International Voluntary Service
- Founded: 1931; 95 years ago
- Founder: Pierre Ceresole
- Focus: Peace, volunteering
- Headquarters: Edinburgh, Scotland
- Website: ivsgb.org

= International Voluntary Service =

International peace organisation

International Voluntary Service (IVS), formerly International Voluntary Service for Peace (IVSP), is the British branch of the Service Civil International (SCI). Founded in 1931, IVS promotes peace through volunteering, both in the United Kingdom and other countries.

==Early history==

SCI, of which IVS is a branch, was set up by Swiss engineer and pacifist Pierre Cérésole in the aftermath of World War I. It organised European workcamps in which volunteers from different countries came together to reconstruct war or disaster damaged sites in a spirit of peace. In 1931 SCI sent a team of international volunteers to the Welsh colliery town of Brynmawr, which was hard-hit by unemployment. The Quakers, joined by student organisations, had started relief work in Brymawr in 1929. The SCI team of 37 international volunteers helped build a public park, including outdoor swimming pool and paddling pool, alongside British volunteers and local men and women, during the summer of 1931. That same year saw the foundation of the International Voluntary Service for Peace (IVSP), the British branch of SCI, with Cérésole as president and Jean Inebuit, a Swiss school-teacher working in Leeds, as secretary. The first annual general meeting (AGM) was held in Leeds in October 1934 and a constitution was approved at the AGM the following year.

During the Spanish Civil War, IVSP sent a team of volunteers to a farm at Puigcerdà, near the French frontier, to produce food for children's colonies in the area. The project had to close when the Spanish government ordered foreigners to leave the border area. There were further projects in Britain in the 1930s, including the building of a football pitch and playground in Forge Side in South Wales, work on allotment gardens in Woodchurch, Merseyside, construction of a cesspit for the Cotswold Bruderhof and construction of a playground and garden in Gateshead-on-Tyne. Local unemployed people often worked alongside the volunteers on projects. IVSP also helped in the conversion of houses into hostels for the Youth Hostels Association. During the summer of 1939, IVSP volunteers worked on a Quaker-run project to convert Carclew House in Cornwall into a reception centre for refugees.

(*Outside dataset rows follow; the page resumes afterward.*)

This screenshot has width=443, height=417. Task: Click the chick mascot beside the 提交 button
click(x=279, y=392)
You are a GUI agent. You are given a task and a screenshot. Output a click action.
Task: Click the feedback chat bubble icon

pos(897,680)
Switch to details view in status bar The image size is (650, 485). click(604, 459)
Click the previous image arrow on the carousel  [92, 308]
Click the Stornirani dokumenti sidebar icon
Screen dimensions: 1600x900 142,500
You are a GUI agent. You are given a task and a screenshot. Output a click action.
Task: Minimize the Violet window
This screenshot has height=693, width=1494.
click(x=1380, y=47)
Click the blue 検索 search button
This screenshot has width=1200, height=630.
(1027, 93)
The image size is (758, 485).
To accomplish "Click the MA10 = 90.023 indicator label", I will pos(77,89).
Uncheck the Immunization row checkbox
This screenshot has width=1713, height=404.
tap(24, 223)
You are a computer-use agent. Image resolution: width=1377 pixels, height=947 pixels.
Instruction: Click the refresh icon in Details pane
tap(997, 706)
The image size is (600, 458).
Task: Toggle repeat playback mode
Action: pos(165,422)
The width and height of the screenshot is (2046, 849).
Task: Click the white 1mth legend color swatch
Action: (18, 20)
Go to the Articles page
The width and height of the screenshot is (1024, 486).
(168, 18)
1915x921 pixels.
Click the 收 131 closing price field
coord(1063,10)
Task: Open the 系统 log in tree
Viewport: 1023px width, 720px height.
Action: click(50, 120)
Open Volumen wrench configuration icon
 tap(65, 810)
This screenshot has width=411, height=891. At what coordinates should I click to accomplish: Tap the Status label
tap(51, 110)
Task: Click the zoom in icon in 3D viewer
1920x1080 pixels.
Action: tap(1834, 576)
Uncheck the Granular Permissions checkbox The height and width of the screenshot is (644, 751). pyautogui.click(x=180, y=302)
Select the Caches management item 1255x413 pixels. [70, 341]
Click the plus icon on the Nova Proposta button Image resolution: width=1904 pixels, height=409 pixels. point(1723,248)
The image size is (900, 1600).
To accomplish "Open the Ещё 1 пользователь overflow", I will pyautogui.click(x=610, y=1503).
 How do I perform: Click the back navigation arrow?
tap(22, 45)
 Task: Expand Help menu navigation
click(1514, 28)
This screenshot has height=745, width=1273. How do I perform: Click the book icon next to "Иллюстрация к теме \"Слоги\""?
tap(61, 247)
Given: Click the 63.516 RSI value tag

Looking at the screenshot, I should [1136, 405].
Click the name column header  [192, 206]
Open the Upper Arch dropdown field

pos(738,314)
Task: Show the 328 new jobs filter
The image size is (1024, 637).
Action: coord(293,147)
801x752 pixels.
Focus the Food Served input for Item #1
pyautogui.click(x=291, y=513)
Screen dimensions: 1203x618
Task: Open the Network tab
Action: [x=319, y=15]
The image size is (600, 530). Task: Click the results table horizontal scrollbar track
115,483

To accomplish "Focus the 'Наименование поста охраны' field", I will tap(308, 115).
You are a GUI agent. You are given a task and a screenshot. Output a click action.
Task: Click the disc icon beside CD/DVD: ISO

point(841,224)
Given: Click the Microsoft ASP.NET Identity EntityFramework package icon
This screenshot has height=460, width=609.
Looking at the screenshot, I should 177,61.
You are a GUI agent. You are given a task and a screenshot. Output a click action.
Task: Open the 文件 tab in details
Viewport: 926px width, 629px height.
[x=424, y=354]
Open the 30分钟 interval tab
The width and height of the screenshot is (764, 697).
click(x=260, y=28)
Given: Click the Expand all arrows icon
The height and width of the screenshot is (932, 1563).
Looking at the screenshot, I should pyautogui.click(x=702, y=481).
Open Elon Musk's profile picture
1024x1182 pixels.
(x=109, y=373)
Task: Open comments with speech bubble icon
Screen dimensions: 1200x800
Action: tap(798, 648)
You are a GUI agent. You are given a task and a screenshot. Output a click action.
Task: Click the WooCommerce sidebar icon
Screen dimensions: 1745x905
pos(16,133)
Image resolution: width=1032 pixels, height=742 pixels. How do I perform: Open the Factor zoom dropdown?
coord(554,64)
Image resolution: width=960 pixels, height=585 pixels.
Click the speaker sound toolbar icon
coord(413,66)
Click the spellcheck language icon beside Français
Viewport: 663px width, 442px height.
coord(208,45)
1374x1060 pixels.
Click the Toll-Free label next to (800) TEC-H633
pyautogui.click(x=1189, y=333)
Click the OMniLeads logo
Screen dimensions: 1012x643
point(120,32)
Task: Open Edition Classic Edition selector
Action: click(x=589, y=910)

The outbreak of World War II in September 1939 made it impossible for IVSP to continue with international volunteering. Later that year the British government recognised IVSP work as an alternative to military service for conscientious objectors. IVSP volunteers did planting for the Forestry Commission in Hawkshead, Kershope and Kielder Forest. The Forestry Commission paid the men's wages to IVSP who provided board and lodging and pocket money to the workers and used the surplus to fund more projects. Other war-time projects included: aid to the Emergency Feeding Department in the borough of West Ham in east London; renovation of a hostel for war refugees in Market Rasen; a demolition service to clear bomb-damaged sites in Croydon and West Ham; and agricultural work in Whitehaven and Clows Top. A youth service was established to run harvest and fruit-picking camps for young people, including refugees, under the age of 18.

In February 1944 IVSP, under the auspices of the Council of British Societies for Relief Abroad, sent a unit of 12 volunteers to Egypt to work in refugee camps, and in December 1944 the unit was sent to join relief efforts in Greece. Another unit went to Italy and a third unit to Crete. Teams were also sent to carry out relief work in The Netherlands and Germany from April 1945.

In the immediate aftermath of the war, British IVSP volunteers continued with demolition work in West Ham, worked on Youth Hostels, built a summer camp for boys at Great Bardfield, Essex, and carried out work for the National Trust clearing ground at Polesden Lacey in Surrey. The organisation gradually resumed its international character, with a mutual exchange of volunteers from other European countries.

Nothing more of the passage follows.